**The exercise:** Turn the listing below into a numbered list with no blank lines, and leave the pictures out of your answer.

Pointing data for screenshots:
────────

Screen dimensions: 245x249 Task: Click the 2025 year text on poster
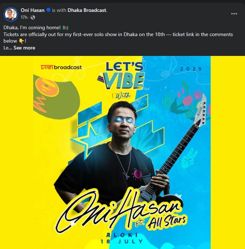pos(191,69)
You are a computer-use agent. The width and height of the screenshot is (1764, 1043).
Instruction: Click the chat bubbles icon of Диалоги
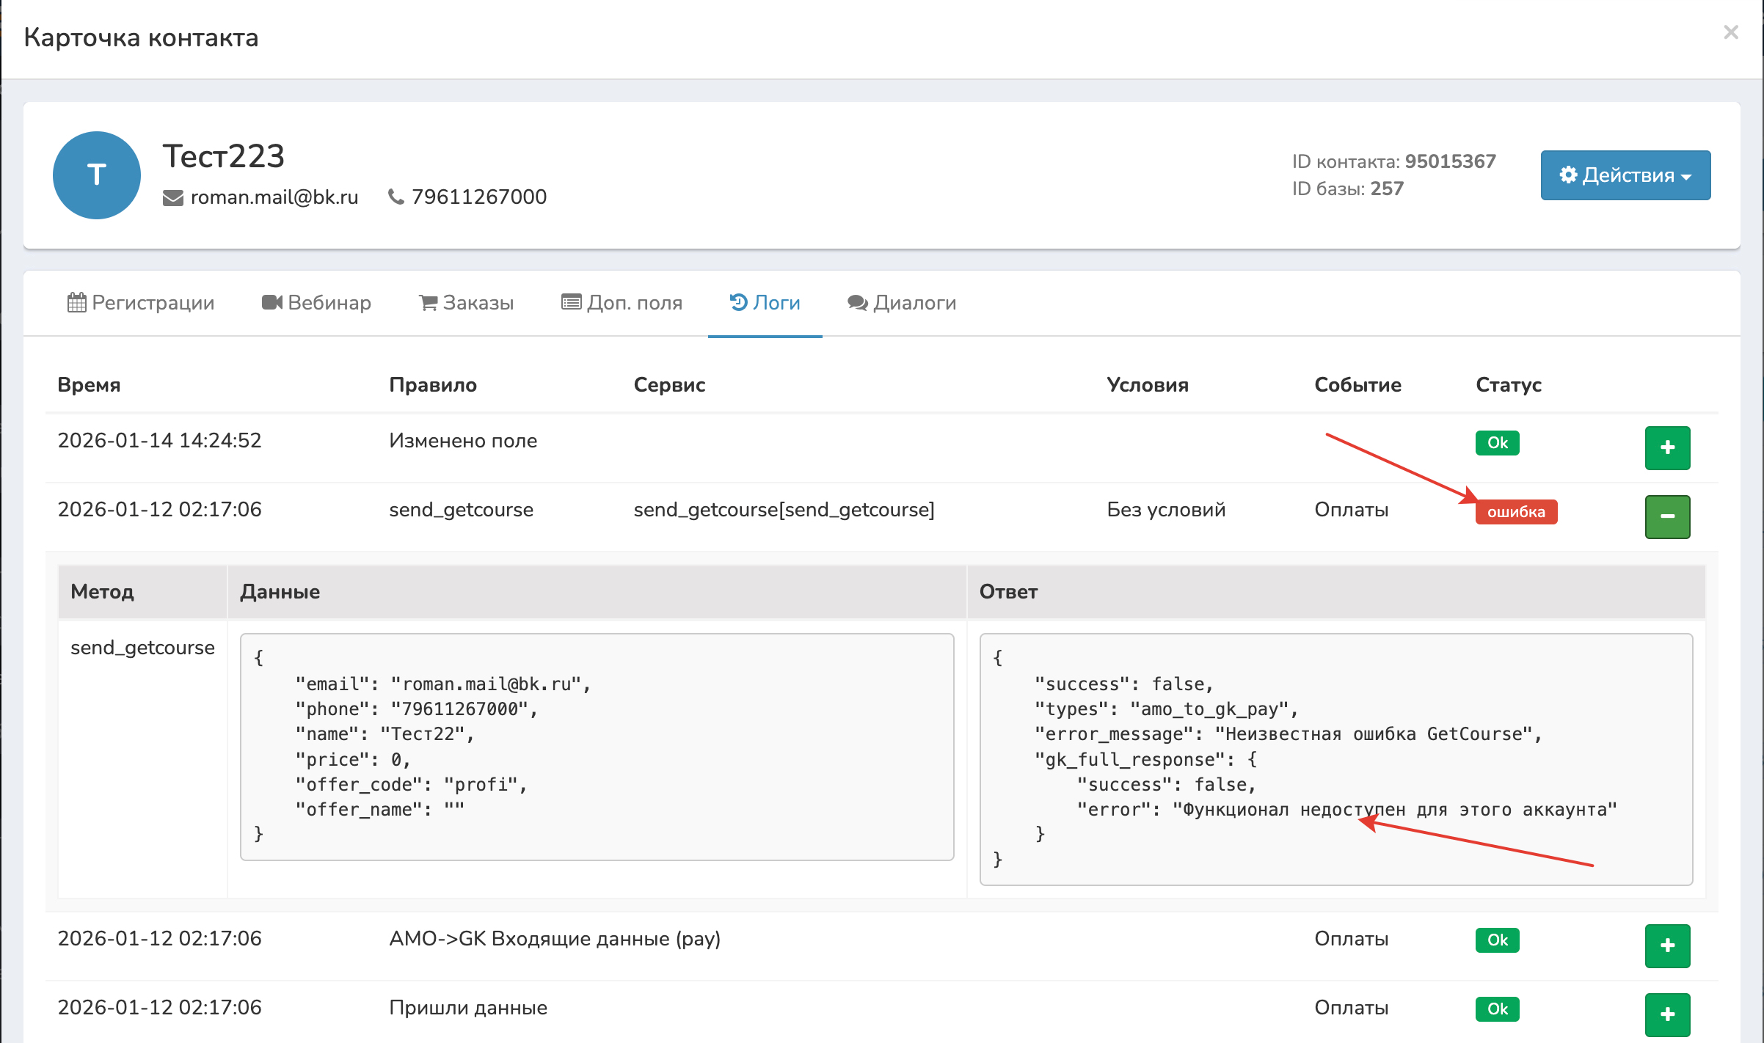(857, 302)
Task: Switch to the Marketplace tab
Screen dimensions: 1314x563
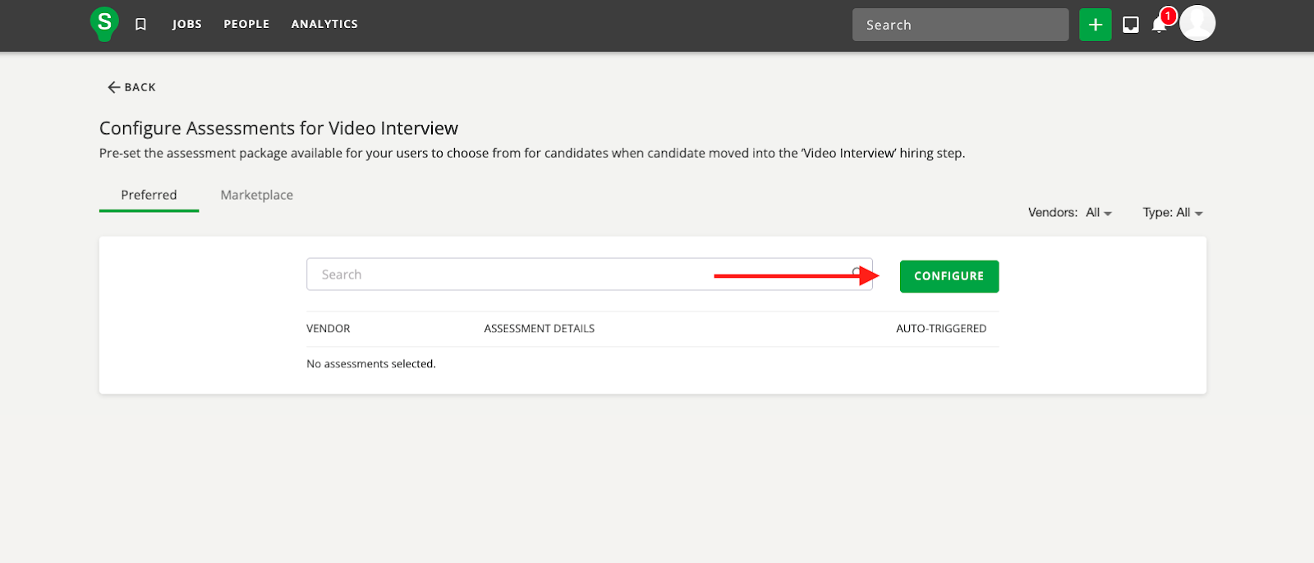Action: tap(256, 195)
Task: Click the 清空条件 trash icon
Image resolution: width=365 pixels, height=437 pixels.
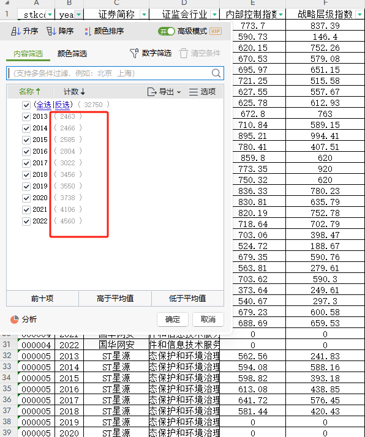Action: 183,53
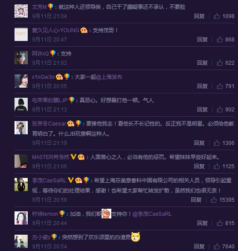Click 阿许xQ's avatar picture
The width and height of the screenshot is (238, 251).
click(x=21, y=58)
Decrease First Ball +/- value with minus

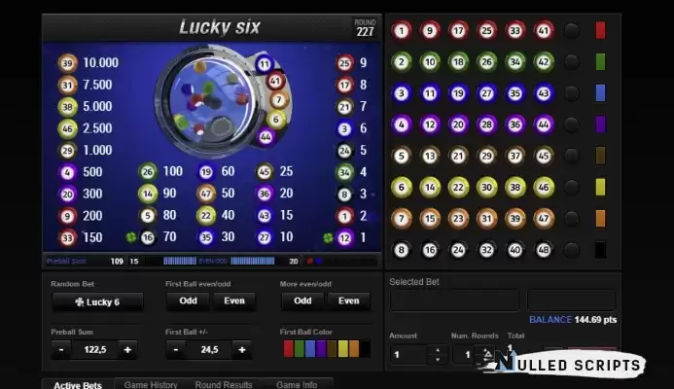pyautogui.click(x=176, y=350)
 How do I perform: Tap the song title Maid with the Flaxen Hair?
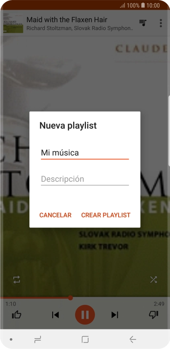point(67,20)
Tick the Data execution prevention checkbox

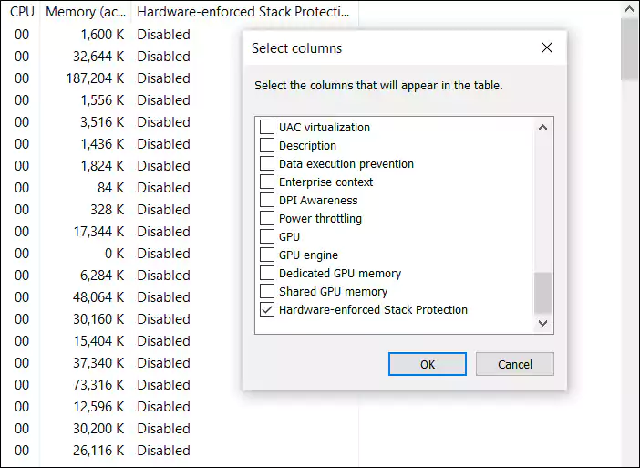tap(267, 163)
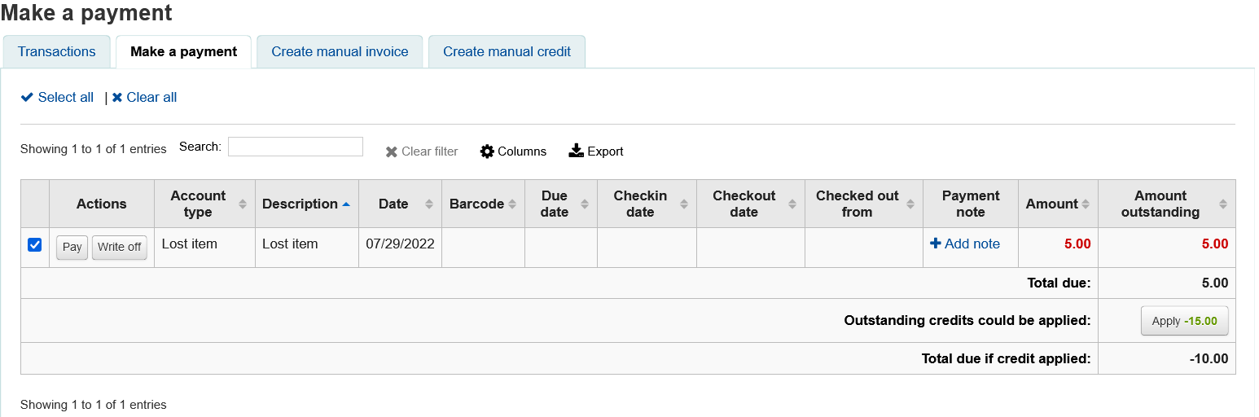Click the Export download icon
Screen dimensions: 1259x417
click(576, 151)
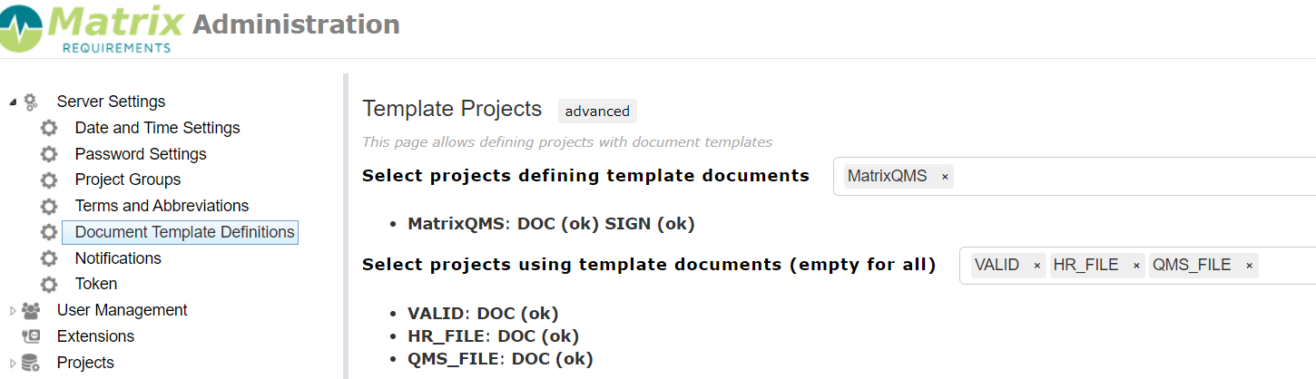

────────

**Exercise result:**
1. Screen dimensions: 245x249 Task: Click the 2025 year text on poster
2. pos(191,69)
3. You are a computer-use agent. The width and height of the screenshot is (1764, 1043).
4. Instruction: Click the chat bubbles icon of Диалоги
5. (857, 302)
6. Task: Switch to the Marketplace tab
7. Screen dimensions: 1314x563
8. Action: tap(256, 195)
9. Task: Click the 清空条件 trash icon
10. Image resolution: width=365 pixels, height=437 pixels.
11. Action: 183,53
12. Click 阿许xQ's avatar picture
13. The width and height of the screenshot is (238, 251).
14. click(x=21, y=58)
15. Decrease First Ball +/- value with minus
16. pyautogui.click(x=176, y=350)
17.  How do I perform: Tap the song title Maid with the Flaxen Hair?
18. point(67,20)
19. Tick the Data execution prevention checkbox
20. tap(267, 163)
21. Click the Export download icon
22. Screen dimensions: 1259x417
23. click(576, 151)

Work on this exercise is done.